■ TASK GOAL:
Reproduce all the lines below exactly and omit the images.

Data records:
____

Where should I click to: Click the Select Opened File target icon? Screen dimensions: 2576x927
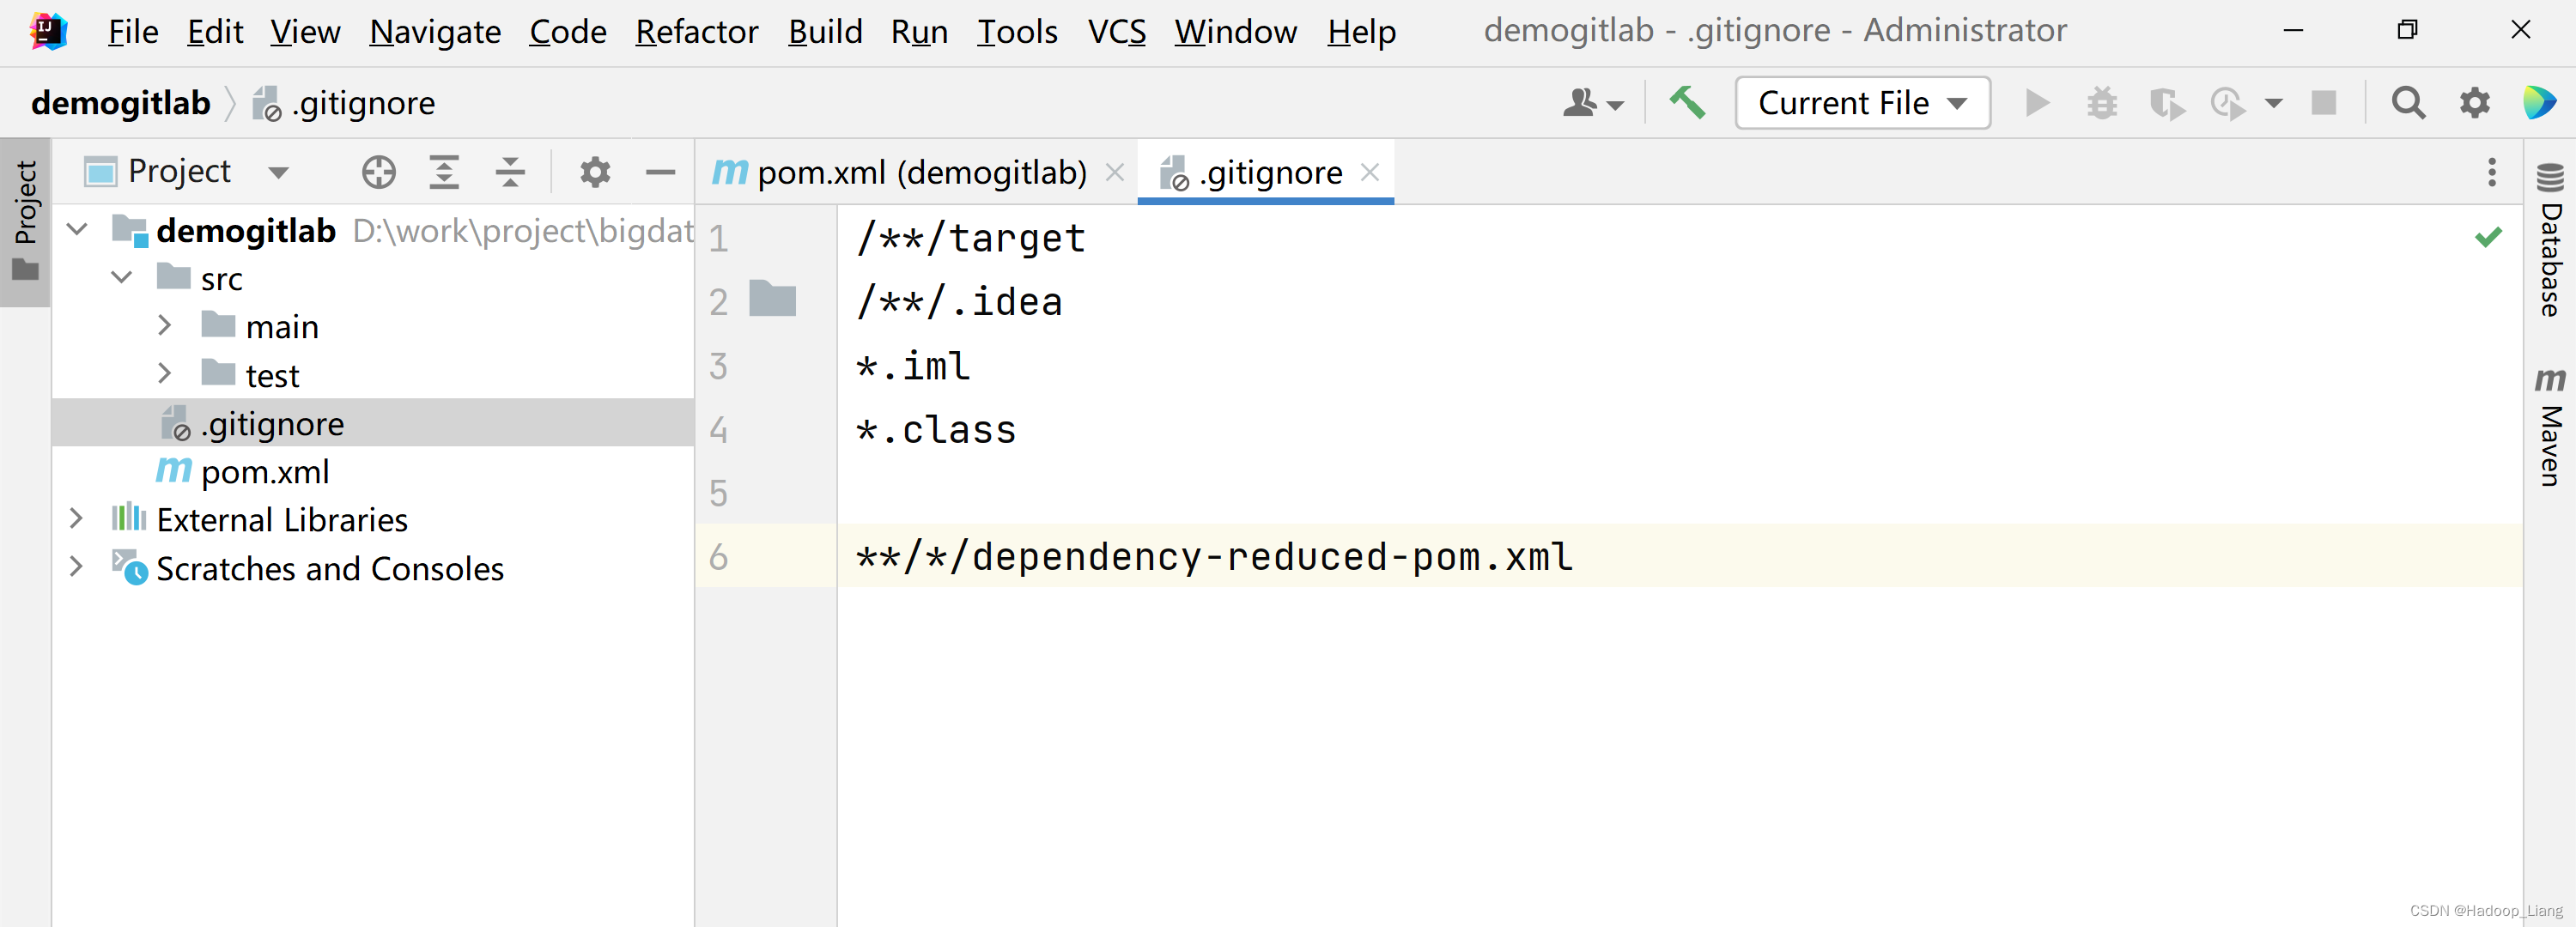pyautogui.click(x=378, y=172)
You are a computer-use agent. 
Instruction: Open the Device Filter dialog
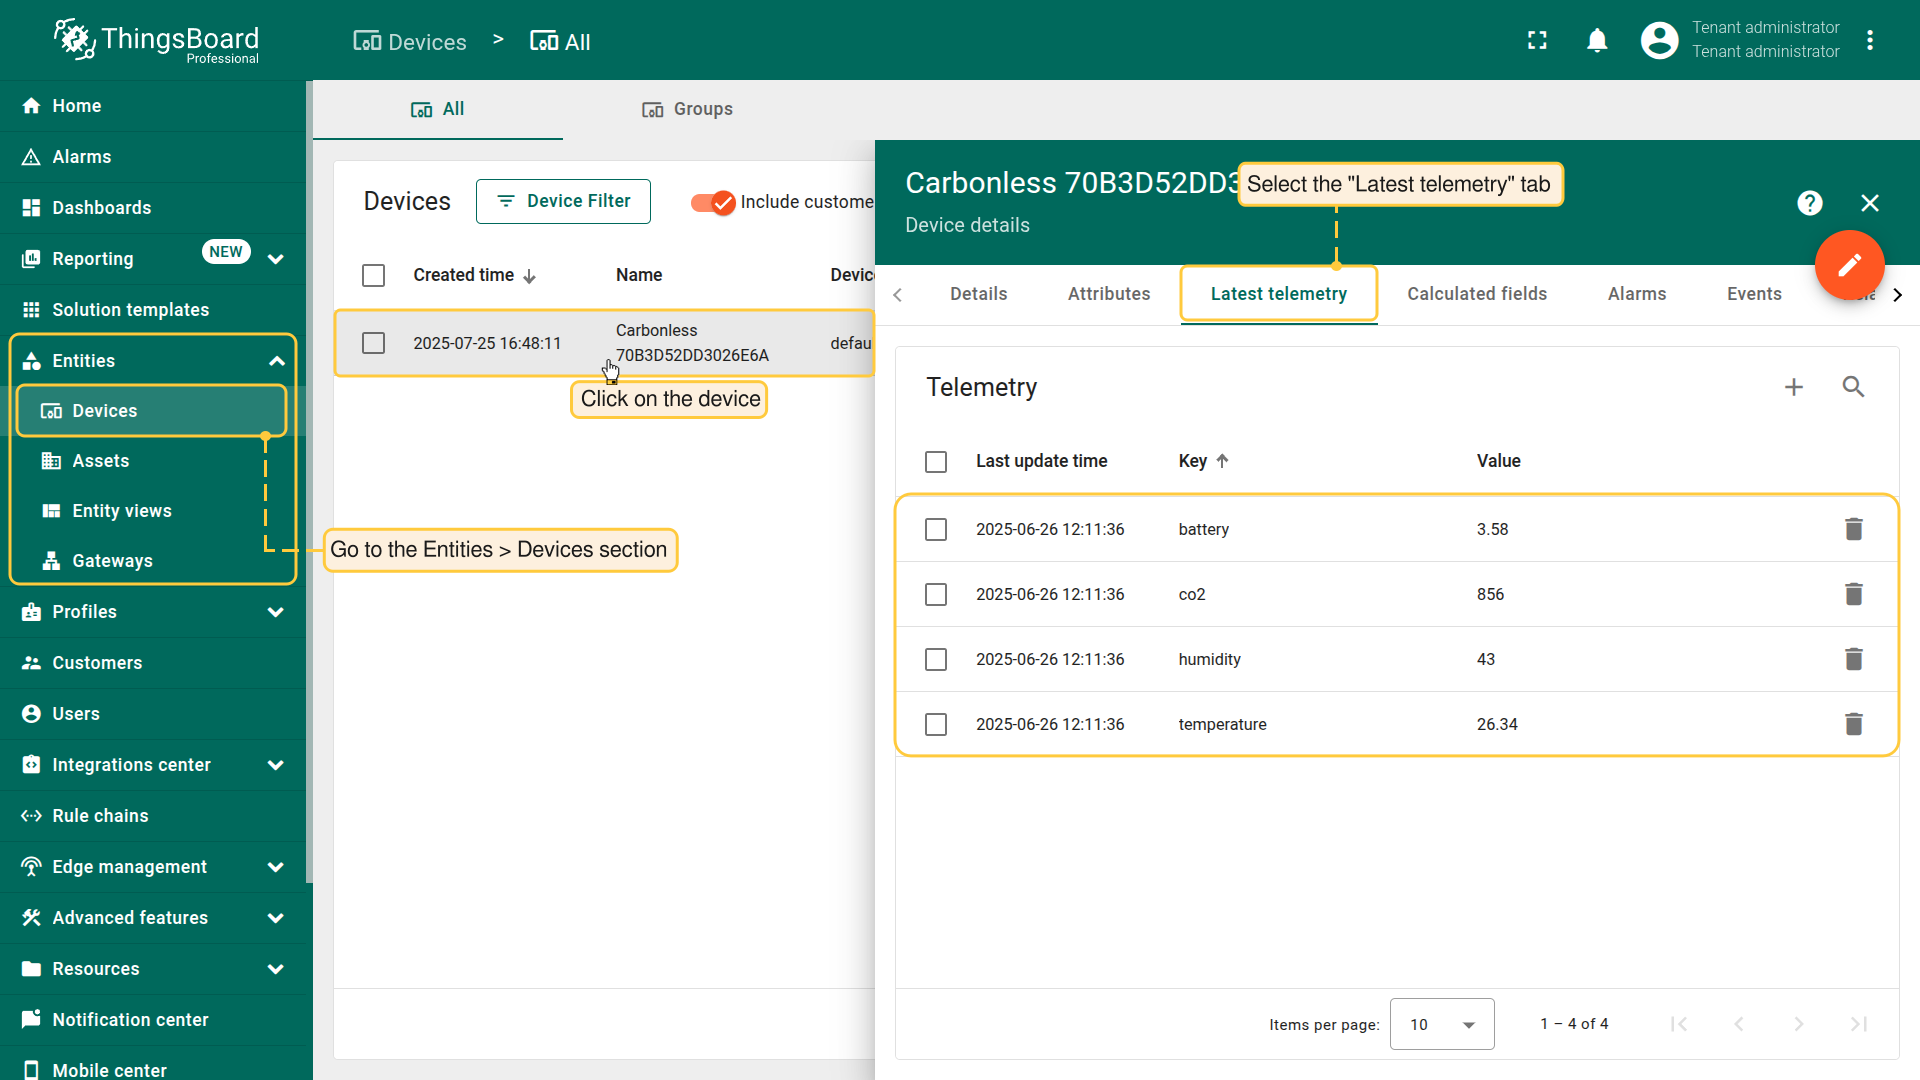[x=563, y=201]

____

■ ANSWER TO THIS PROBLEM:
Where should I click to: Click the Select Opened File target icon? Screen dimensions: 2576x927
pyautogui.click(x=378, y=172)
You are a computer-use agent. 
Instruction: Open the Device Filter dialog
[x=563, y=201]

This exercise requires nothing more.